A stable interface between the component and its consumers enables the cutover. The old instance stops, the new one starts, and consumers don't know because they talk to the interface, not the instance. The interface adds a component that can fail and needs monitoring. That operational cost is the price of hiding the cutover from consumers.

Rollback uses the same interface and the same disconnection window. For stateless components, that makes it symmetric. For stateful components, every write to the new instance since cutover is data the old instance never saw — the forward operation doesn't carry that burden, but rollback does.

After cutover, rollback exposure grows with every write to the new component. When the system manages write divergence, this is bounded. When it doesn't, exposure compounds. Both the failover and failback durations must fit within the SLO budget. When they don't, the migration has surfaced a resilience gap that must be addressed.

Compartmentalization contains the failure when the surrounding system tolerates the failover window. It talks to the interface, not the component, and doesn't see the migration. The component fails back independently. The blast radius stays inside the compartment.

Calendar time is a bad proxy for decommissioning

Decommissioning the old system tests the discipline. The new system looks good, the old one consumes resources, and pressure to decommission grows daily. Infrastructure bills are visible. Operational burden is real. It feels done.

Every traffic pattern the new system handles reduces the risk of decommissioning. A full weekly cycle covers day-of-week variation. Month-end processing exercises the batch paths. Load spikes fill in the rest on their own schedule. Each pattern checked off shrinks the set of unknowns that could force a rollback.

Some patterns can't be enumerated in advance: annual regulatory loads, partner integration batches, and failure modes that only appear during regional outages. The observation window catches some. The rest are a judgment call: how much residual risk justifies the ongoing infrastructure cost. No migration reaches zero unknowns. The enumerable patterns get mechanical exit criteria.
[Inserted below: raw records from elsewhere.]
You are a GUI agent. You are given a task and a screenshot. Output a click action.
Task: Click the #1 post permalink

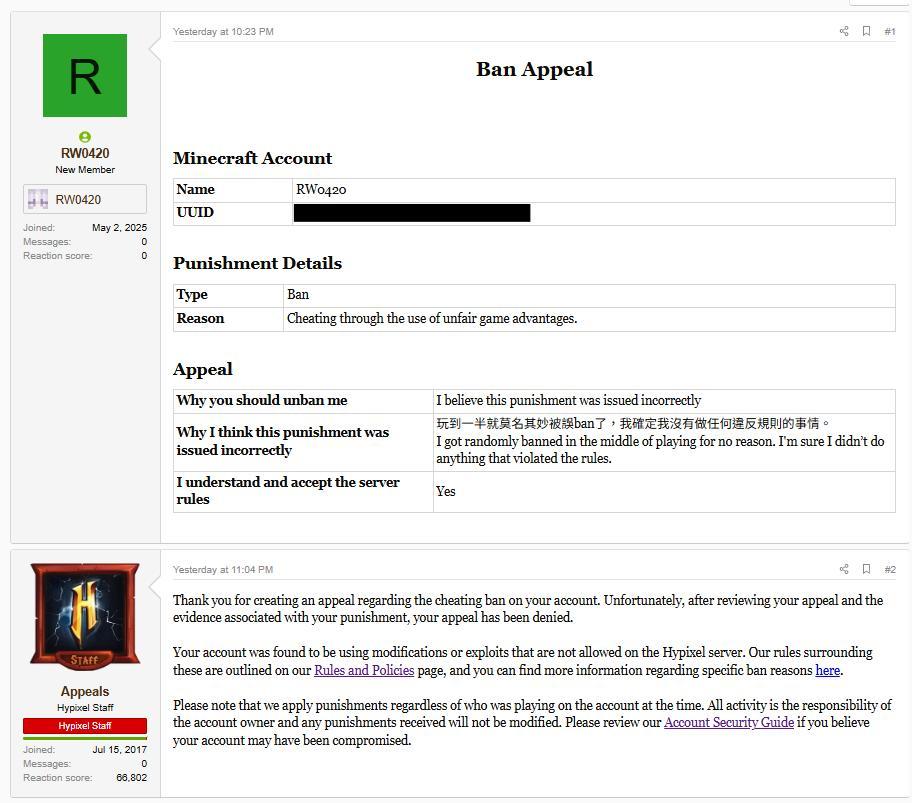point(889,31)
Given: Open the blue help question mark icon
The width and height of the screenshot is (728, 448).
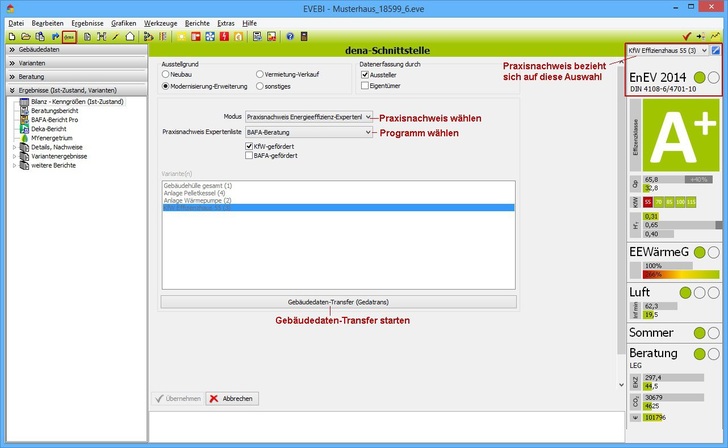Looking at the screenshot, I should [x=290, y=36].
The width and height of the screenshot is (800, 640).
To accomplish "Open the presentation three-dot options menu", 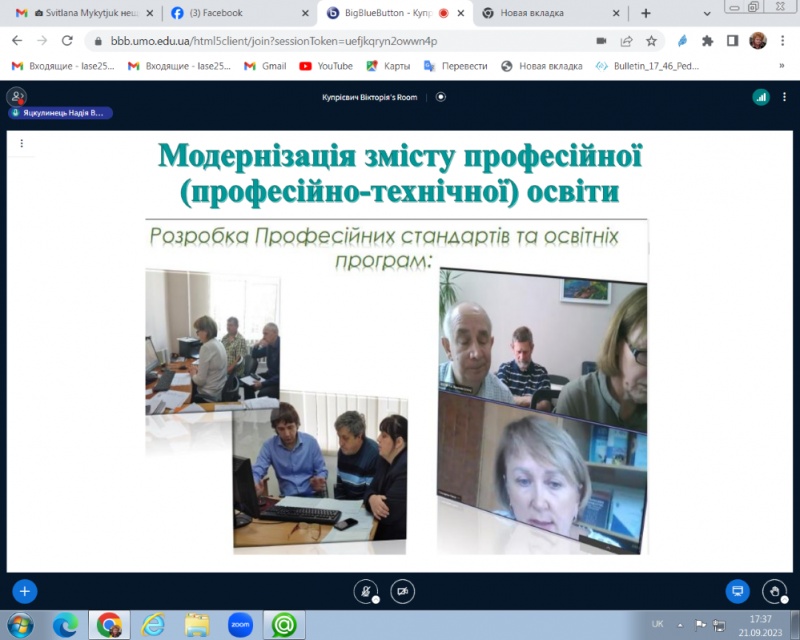I will pos(21,143).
The residual risk gets a pre-agreed threshold.

Criteria agreed before the first traffic shift hold when pressure mounts. The SLO is the bar for enumerable patterns. Without that agreement, the decommissioning decision drifts from pattern coverage to "has anyone complained lately" — and the pressure starts the moment the new system handles a clean week.

Coexistence costs more and takes longer. That's the price of a rollback path that works when you need it. Every shortcut that removes the old system early is a bet that nothing left will go wrong. The discipline is not making that bet until the evidence justifies it.